INPUT DATA: Begin

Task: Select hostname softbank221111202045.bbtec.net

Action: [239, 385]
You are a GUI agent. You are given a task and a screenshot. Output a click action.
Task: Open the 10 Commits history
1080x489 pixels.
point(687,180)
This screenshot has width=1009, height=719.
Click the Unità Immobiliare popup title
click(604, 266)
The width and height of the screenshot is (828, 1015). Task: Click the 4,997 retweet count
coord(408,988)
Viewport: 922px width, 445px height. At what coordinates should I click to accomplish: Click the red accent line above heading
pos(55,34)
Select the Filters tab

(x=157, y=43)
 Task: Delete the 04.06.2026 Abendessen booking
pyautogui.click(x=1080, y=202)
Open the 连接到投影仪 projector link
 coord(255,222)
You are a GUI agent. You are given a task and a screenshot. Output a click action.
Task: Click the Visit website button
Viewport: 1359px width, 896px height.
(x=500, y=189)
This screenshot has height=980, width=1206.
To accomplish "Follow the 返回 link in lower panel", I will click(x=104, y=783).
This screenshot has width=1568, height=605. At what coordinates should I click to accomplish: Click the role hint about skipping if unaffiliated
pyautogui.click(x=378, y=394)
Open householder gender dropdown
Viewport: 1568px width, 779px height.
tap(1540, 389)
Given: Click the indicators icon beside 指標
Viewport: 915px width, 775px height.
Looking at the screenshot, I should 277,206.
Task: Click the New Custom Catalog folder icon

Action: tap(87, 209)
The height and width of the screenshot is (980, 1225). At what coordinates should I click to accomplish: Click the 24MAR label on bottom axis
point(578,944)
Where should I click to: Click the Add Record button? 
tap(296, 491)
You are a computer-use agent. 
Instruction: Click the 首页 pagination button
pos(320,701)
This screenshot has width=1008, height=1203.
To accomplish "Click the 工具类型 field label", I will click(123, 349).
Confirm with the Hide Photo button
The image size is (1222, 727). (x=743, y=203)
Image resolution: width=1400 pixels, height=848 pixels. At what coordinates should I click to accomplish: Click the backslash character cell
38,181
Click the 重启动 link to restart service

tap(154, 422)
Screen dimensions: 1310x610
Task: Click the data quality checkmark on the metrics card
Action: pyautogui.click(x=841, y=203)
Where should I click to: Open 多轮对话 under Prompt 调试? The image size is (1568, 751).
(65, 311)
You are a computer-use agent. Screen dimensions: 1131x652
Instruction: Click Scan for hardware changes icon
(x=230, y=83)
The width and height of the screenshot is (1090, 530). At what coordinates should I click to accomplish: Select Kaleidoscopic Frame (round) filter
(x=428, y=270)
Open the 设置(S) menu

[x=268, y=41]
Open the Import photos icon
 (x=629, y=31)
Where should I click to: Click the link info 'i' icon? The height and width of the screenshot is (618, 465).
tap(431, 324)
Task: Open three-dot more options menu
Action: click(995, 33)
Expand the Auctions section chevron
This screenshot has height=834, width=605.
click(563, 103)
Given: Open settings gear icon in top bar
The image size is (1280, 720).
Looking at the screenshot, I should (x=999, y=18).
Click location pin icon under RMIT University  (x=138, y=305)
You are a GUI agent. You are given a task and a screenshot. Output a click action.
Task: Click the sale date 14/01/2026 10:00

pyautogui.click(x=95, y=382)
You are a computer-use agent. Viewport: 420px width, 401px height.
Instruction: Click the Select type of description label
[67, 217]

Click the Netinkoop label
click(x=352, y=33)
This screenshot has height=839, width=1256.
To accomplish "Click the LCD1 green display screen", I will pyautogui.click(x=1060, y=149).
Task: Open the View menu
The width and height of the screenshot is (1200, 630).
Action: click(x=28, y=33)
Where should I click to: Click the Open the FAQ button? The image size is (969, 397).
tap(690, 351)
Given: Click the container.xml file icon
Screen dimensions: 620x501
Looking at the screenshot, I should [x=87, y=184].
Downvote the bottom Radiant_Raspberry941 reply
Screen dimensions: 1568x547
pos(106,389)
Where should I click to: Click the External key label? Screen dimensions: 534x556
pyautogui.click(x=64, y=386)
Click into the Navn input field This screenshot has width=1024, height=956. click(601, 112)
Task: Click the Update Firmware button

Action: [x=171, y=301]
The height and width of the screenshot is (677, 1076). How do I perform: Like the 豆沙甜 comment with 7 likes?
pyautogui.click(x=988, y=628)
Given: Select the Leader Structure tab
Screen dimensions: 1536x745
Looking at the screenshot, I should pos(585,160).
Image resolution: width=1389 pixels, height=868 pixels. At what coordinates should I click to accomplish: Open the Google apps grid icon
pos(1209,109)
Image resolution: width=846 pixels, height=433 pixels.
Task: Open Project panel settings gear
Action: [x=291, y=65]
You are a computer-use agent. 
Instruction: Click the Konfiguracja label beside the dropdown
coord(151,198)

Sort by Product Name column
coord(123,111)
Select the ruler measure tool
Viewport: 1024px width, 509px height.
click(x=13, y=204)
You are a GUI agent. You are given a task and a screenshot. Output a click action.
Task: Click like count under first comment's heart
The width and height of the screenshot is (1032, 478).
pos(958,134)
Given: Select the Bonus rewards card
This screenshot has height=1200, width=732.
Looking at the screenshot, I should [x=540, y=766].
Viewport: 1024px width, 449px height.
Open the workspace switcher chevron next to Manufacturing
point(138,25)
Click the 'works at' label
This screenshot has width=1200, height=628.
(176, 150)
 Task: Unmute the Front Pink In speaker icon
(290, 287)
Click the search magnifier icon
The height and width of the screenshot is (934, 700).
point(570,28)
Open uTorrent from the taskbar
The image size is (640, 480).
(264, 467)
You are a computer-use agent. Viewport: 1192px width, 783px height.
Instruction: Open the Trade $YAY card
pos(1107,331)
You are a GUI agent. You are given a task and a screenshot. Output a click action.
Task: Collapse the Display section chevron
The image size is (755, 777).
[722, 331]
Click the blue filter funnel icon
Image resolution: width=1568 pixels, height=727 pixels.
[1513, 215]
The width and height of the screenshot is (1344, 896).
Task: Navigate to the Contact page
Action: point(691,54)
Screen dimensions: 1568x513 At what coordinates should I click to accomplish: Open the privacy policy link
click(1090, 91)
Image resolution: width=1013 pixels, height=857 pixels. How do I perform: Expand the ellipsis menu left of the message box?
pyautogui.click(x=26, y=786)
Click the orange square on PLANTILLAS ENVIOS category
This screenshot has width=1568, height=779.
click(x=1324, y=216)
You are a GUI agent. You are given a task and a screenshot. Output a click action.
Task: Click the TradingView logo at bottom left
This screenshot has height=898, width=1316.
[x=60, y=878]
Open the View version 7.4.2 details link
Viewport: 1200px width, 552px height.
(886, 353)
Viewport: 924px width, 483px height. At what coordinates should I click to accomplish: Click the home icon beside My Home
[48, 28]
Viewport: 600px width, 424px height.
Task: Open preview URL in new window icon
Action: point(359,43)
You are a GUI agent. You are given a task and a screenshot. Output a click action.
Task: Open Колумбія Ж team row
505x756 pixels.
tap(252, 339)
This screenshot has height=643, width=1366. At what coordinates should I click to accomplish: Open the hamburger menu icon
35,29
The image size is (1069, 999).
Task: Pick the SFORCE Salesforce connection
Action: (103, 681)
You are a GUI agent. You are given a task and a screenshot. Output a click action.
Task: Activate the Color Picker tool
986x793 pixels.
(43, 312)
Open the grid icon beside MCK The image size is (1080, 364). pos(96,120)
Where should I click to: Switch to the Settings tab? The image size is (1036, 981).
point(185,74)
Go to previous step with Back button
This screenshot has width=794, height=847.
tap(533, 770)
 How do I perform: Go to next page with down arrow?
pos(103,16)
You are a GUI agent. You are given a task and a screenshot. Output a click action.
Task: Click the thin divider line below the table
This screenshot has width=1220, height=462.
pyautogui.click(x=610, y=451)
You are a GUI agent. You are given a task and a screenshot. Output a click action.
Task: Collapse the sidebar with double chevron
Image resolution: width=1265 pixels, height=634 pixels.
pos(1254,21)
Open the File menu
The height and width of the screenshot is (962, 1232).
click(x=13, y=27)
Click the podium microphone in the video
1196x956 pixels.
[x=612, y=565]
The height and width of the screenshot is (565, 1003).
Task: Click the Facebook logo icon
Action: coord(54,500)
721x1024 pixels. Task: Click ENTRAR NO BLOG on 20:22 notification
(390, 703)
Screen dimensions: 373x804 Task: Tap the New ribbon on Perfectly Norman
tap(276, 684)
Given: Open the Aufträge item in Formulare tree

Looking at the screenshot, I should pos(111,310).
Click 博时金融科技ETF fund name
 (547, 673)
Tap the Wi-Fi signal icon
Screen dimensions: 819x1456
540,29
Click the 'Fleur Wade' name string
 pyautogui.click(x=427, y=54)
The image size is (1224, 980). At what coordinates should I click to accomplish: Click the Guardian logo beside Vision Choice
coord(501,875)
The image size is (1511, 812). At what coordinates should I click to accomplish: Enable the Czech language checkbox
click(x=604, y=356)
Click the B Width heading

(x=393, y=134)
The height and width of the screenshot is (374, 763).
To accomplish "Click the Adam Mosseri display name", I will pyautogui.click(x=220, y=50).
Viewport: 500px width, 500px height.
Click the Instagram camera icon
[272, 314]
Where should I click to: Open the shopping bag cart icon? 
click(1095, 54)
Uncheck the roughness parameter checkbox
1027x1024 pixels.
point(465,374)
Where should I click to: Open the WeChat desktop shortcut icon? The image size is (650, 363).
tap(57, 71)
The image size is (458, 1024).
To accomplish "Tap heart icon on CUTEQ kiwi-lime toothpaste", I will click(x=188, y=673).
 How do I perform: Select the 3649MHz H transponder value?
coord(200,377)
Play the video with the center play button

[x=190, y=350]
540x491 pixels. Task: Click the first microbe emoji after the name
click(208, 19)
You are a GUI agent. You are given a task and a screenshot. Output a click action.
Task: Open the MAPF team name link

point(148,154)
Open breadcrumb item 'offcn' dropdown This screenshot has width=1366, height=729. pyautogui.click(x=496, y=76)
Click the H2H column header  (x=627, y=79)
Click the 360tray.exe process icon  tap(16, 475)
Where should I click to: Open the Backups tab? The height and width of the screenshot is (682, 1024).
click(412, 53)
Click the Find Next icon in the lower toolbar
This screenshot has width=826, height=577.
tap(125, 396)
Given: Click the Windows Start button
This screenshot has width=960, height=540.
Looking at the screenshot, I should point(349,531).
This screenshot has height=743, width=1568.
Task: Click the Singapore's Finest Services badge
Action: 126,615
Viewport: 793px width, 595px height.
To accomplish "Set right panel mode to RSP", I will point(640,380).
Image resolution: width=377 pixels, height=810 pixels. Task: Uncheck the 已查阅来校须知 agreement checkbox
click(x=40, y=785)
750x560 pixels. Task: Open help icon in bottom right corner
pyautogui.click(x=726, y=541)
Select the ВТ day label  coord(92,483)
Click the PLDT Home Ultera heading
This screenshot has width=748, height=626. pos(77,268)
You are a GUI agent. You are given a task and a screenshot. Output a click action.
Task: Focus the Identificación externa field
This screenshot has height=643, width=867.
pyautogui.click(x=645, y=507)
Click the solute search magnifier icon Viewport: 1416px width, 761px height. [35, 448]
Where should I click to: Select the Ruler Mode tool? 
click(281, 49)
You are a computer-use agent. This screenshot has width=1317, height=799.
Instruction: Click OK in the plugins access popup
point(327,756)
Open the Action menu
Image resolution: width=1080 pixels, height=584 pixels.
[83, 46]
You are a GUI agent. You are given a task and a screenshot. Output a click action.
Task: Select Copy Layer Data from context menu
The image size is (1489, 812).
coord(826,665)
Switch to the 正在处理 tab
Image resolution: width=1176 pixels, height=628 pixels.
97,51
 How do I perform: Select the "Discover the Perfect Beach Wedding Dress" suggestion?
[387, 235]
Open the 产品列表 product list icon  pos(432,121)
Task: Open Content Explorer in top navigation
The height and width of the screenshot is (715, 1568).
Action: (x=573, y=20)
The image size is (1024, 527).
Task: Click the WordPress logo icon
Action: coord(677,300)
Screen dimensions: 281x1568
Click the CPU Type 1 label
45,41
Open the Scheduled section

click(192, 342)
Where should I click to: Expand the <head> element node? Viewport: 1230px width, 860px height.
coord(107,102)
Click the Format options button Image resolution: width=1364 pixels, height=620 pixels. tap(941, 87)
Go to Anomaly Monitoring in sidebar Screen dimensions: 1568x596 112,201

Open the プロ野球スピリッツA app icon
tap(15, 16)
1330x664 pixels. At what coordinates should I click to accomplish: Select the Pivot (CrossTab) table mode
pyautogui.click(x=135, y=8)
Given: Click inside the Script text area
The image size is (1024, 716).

INPUT DATA: End

__PROBLEM DETAILS__:
When a line in the listing includes the word "magnifier", report that line in full.

__SOLUTION BELOW__:
Click the search magnifier icon
Click the solute search magnifier icon Viewport: 1416px width, 761px height. [35, 448]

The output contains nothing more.